Flavored tobacco and vaping

June 14th, 2019|Issue Update|0 Comments

What’s the issue?

The Centers for Disease Control and Prevention’s (CDC) most recent National Youth Tobacco Survey found that there was a 78 percent increase in high schoolers using e-cigarettes from 2017 to 2018, with use among middle-schoolers jumping by nearly 50 percent. Nearly 70 percent of high schoolers who “vape” use flavors, and more than half of high schoolers that vape already use mint and menthol, according to FDA and CDC data. 3,200 young people try a cigarette for the first time every day, and 90 percent of adults who smoke daily report that they first used cigarettes before the age of 19.

Federal policy recommendations for the CDC include raising the minimum tobacco age to 21, requiring manufacturers to substantiate claims that these products are truly safe and effective before allowing them to sell to consumers and cracking down down on marketing and selling to youth, including mint and menthol flavors.
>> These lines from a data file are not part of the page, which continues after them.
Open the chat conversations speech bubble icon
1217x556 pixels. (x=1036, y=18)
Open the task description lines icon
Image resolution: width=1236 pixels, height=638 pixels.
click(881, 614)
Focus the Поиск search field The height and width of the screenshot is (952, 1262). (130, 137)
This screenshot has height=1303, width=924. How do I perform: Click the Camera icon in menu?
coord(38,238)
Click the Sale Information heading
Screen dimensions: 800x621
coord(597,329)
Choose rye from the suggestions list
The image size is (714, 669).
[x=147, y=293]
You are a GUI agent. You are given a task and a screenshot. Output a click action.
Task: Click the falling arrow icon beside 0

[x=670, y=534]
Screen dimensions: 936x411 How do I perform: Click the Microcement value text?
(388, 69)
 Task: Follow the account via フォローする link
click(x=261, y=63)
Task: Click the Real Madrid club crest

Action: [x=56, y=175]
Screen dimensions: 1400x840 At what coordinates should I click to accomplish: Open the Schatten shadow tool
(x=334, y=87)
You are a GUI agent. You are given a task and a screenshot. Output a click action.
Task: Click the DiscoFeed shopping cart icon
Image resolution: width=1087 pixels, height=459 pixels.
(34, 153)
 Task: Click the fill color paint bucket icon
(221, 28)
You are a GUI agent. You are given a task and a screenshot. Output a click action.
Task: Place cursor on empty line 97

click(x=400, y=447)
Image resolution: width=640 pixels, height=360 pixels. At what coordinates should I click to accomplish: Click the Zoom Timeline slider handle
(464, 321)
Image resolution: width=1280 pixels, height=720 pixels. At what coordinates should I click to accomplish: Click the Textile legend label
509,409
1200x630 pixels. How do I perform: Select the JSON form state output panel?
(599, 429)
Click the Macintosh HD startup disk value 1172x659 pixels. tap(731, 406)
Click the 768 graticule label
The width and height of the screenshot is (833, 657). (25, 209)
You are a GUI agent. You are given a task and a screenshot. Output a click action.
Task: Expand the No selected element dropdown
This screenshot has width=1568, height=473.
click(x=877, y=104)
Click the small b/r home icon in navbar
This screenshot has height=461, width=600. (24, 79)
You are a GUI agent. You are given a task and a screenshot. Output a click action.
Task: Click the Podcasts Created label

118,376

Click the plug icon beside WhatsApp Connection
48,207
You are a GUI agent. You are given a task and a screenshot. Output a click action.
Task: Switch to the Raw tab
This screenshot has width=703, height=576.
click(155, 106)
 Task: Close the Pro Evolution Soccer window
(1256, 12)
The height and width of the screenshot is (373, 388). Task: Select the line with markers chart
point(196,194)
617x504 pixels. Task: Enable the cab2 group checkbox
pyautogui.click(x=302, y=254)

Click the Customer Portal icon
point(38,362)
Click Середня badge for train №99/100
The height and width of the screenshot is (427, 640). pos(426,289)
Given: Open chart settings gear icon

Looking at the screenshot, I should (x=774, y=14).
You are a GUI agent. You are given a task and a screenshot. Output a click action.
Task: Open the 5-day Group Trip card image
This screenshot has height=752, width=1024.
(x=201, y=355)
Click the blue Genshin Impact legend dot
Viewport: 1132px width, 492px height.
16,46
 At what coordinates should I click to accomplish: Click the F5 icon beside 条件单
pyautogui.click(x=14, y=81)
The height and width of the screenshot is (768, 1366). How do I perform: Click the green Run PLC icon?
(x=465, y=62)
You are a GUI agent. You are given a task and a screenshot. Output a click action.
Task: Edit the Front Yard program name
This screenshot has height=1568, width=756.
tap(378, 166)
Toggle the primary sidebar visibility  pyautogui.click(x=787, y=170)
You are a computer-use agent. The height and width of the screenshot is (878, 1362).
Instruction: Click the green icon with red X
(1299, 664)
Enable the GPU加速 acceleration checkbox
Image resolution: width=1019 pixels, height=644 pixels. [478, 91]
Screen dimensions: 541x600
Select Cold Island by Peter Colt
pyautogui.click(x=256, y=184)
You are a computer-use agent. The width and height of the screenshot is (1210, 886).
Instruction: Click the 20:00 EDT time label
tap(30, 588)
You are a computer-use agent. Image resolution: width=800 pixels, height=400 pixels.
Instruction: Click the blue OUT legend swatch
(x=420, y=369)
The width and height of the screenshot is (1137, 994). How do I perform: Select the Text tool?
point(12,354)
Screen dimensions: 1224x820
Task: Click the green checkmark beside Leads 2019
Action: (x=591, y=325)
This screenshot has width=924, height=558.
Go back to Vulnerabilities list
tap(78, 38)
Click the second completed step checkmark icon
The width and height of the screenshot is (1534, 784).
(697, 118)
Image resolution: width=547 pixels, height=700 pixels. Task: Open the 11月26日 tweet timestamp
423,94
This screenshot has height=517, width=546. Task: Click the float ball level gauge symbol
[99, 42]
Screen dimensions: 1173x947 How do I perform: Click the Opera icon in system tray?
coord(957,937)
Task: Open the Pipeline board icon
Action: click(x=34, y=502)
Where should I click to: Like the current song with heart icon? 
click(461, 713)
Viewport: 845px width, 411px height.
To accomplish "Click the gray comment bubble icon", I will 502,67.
How do vaping and e-cigarettes impact Utah?

Utah’s youth use rates of e-cigarettes have tripled since 2011 (according to the Utah Department of Health) and teens are more likely to use e-cigarettes than any other tobacco product on the market. According to the FDA, youth and young adults cited flavors as a main reason for e-cigarette use. 74% of flavored tobacco obtained illegally by youth comes from convenience stores versus other tobacco retailers that must adhere to stricter guidelines that better limit the ability of our children to obtain flavored tobacco products.

Despite the success of the reduction in cigarette use, e-cigarette and flavored tobacco product use by youth and adults has dramatically increased, posing another public health risk. Data shows that reducing youth access to tobacco prevents future adult use. Adult tobacco users that reported the first tobacco product they used being flavored had a 32% percent higher prevalence of current tobacco product use. For youth, tobacco use poses an added risk: research shows that using substances like nicotine before the age of 25 can impact brain development resulting in difficulty learning. 

What’s happening in Utah?

In the 2019 State Legislative Session, three bills were proposed. HB 324 by Rep. Steve Eliason (R-Sandy) passed, raising the minimum age for tobacco use to 21. HB 274 by Rep. Jen Dailey-Provost (D-SLC) was pulled by the sponsor after bad amendments were made to it. That bill would have required flavored tobacco products to be sold in specialty tobacco stores only, which use stricter screening procedures to reduce youth access to products that can currently be easily purchased by underage teens at convenience stores. Another bill that failed, HB 252 by Rep. Paul Ray (R-Clearfield), would have raised the tax on electronic cigarettes and other vapor products to 86 percent of the manufacturer’s sales price, which would have been one of the highest rates in the nation. Action Utah expects to see more legislation addressing growing tobacco use, particularly in youths, at the 2020 state legislative session.

Meanwhile, students, school administrators, teachers and parents are crying out for solutions to address the dramatic increase in tobacco use by youth in Utah. Some are taking matters into their own hands. For instance, students in Davis County formed Students Against Electronic Vaping (SAEV) with a goal of reversing the student e-cig use trend by educating classmates about the negative health effects of electronic cigarettes and getting those already addicted the help they need.